## BEGIN
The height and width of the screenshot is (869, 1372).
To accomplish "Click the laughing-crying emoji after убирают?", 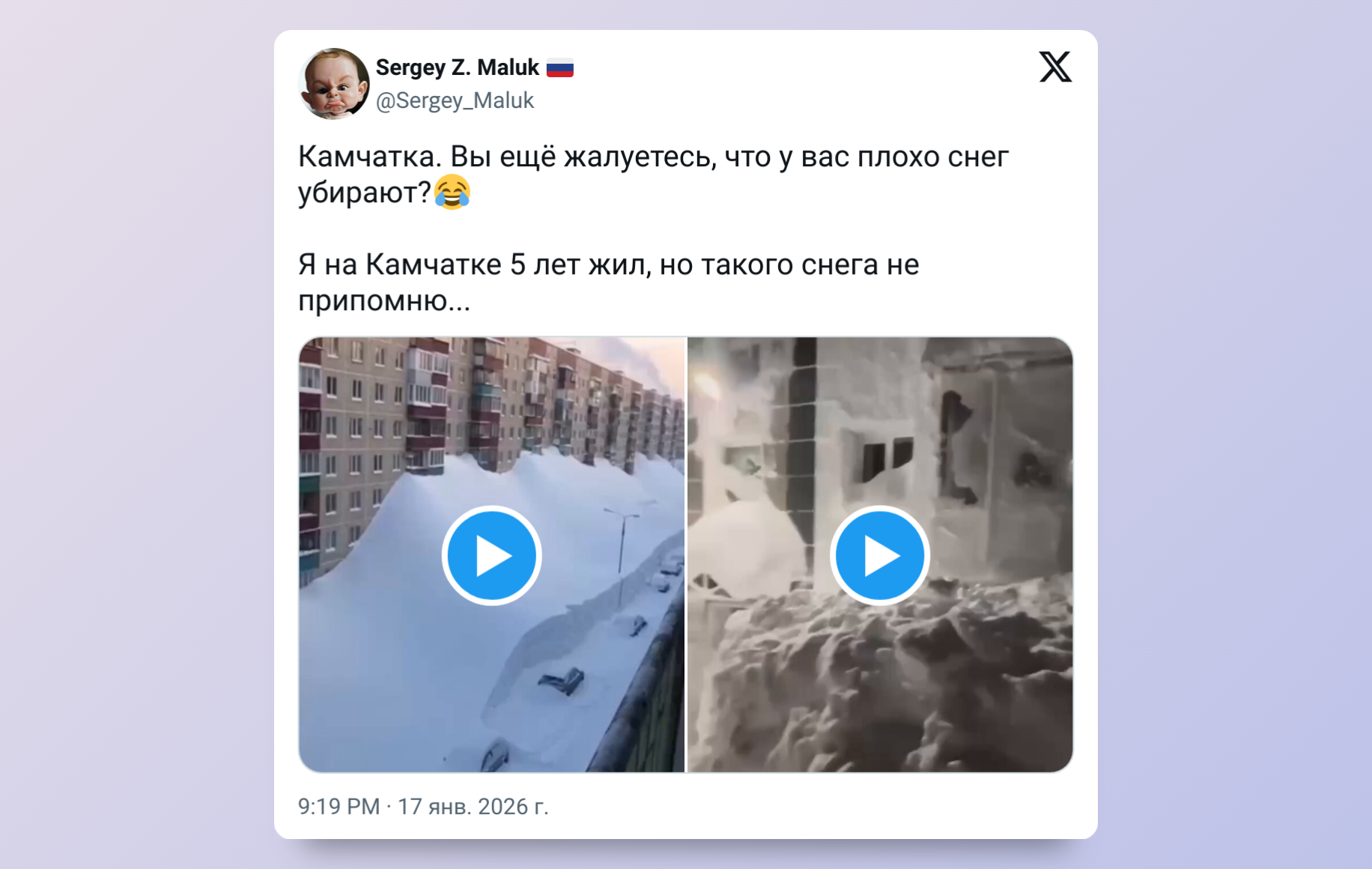I will pyautogui.click(x=452, y=193).
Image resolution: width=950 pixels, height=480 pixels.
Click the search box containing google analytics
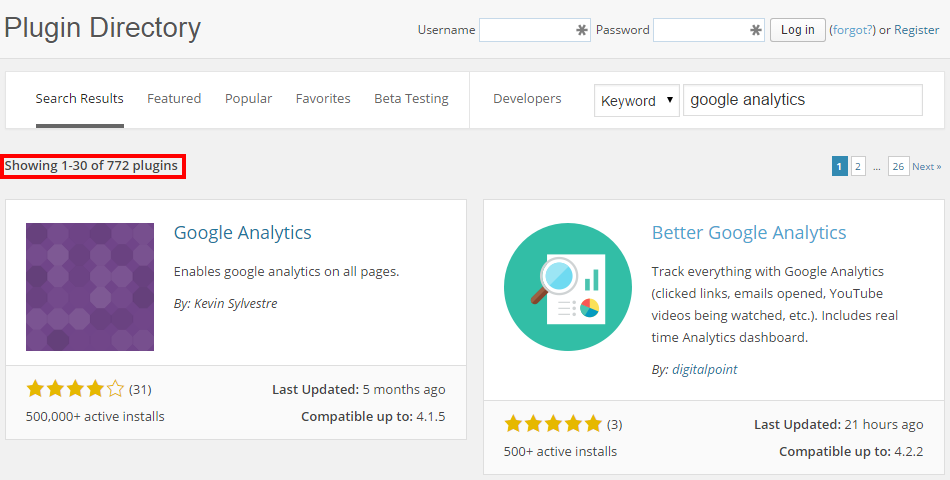pos(802,100)
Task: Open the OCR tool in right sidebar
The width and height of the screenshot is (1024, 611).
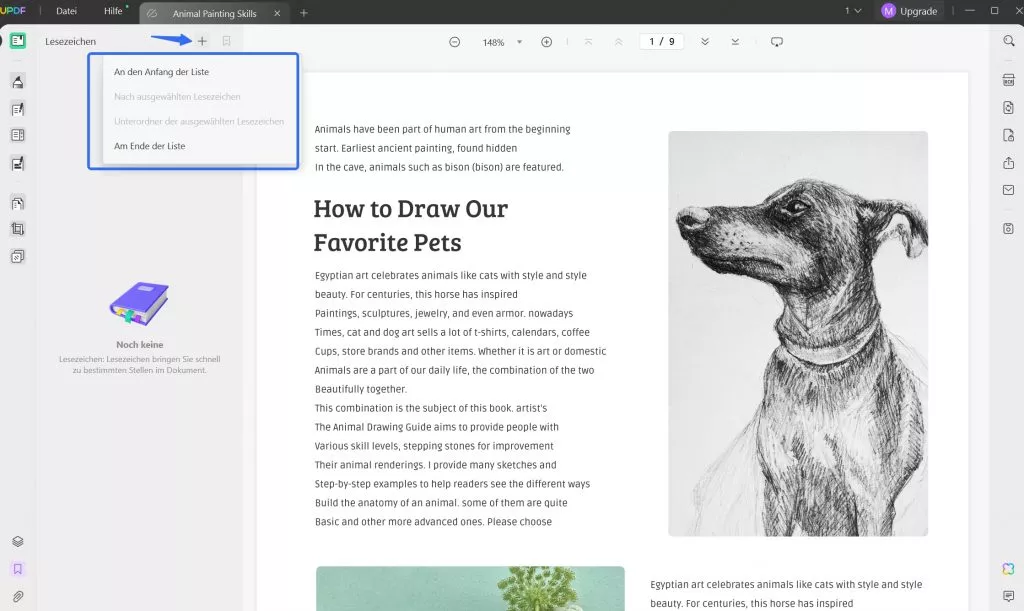Action: point(1008,81)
## END
* [Task objective]: Arrange the lines from the one containing "Task: Open the OCR tool in right sidebar" through the end of the rows as a JSON list of strings, one string per line, omitting blank lines. Leave the pictures out of the answer.

* [Right answer]:
[
  "Task: Open the OCR tool in right sidebar",
  "The width and height of the screenshot is (1024, 611).",
  "Action: point(1008,81)"
]